Daisy Jones and the Six Review

Amazon Studios

Daisy Jones & the Six is the latest (and greatest?) original series from Amazon Studios.

Annika Good, Staff Writer

Everyone knows of the legendary rock band Daisy Jones & the Six, but nobody knows the reason behind their sudden split at the peak of their stardom… until now. – Taylor Jenkins Reid

Daisy Jones & the Six is a mockumentary based on a Taylor Jenkins Reid bestseller, depicting the prolific rise and chaotic fall of a 1970s rock band. Though fictional, it takes much inspiration from Fleetwood Mac and captures the overall anachronistic theme of the rock-n-roll experience. In between everything, it manages to succeed in building the unique personalities of each individual character and the cross-currents between them all.   

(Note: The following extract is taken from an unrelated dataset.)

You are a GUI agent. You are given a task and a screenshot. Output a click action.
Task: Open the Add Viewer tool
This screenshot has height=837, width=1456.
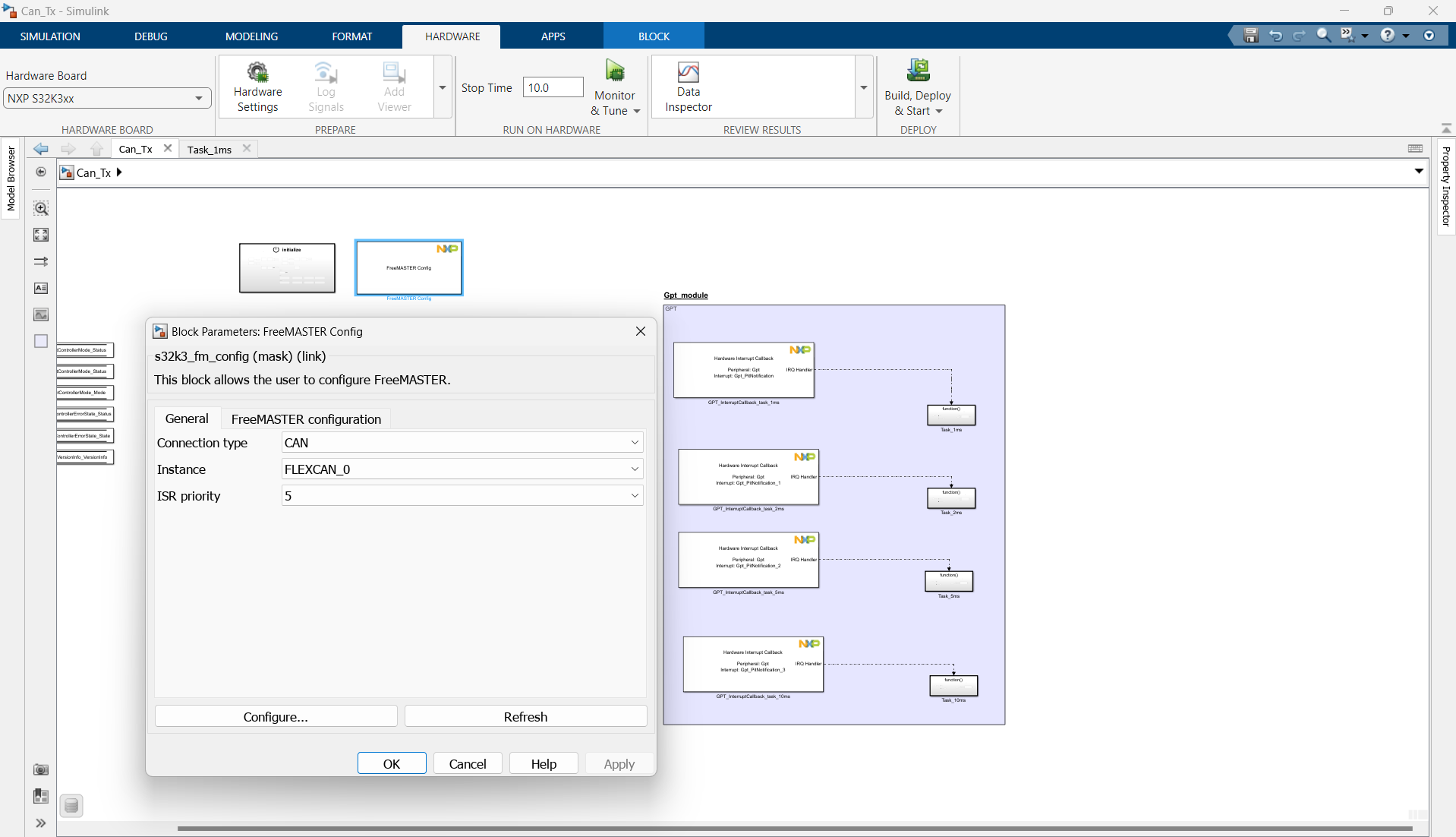[x=392, y=86]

The show follows four childhood best friends from Pittsburgh, brothers Billy (Sam Claflin) and Graham Dunne (Will Harrison), who form a band called The Six with hopes of escaping their hometown. Eventually, they make it to Los Angeles and are on the brink of all their glory when Billy’s addiction issues take over, sending him to rehab. 

When he gets released, their manager Teddy Price pairs the band up with a new Hollywood starlet Daisy Jones (Riley Keogh, who, to just mention, has Presley genes running through her blood), a charismatic, strikingly beautiful singer-songwriter who is the daughter of wealthy but absent parents. The love affair between Daisy and Billy is the show’s main focal point; therefore, the chemistry is enough to propel them to world-renowned notoriety. 

The novel is structured in a way that makes it television gold by showing the band members getting interviewed for a documentary twenty years after they broke up. Reece Witherspoon snatched the rights to the project and fabricated it under her production company Hello Sunshine. The result was a glitzy, 10-episode Prime Video adaptation, written by Scott Neustader and Micheal H. Webber and directed by James Ponsoldt. They kept the stylistic appeal and striking glamor – everything and everyone in it is inherently gorgeous; it’s enervating. 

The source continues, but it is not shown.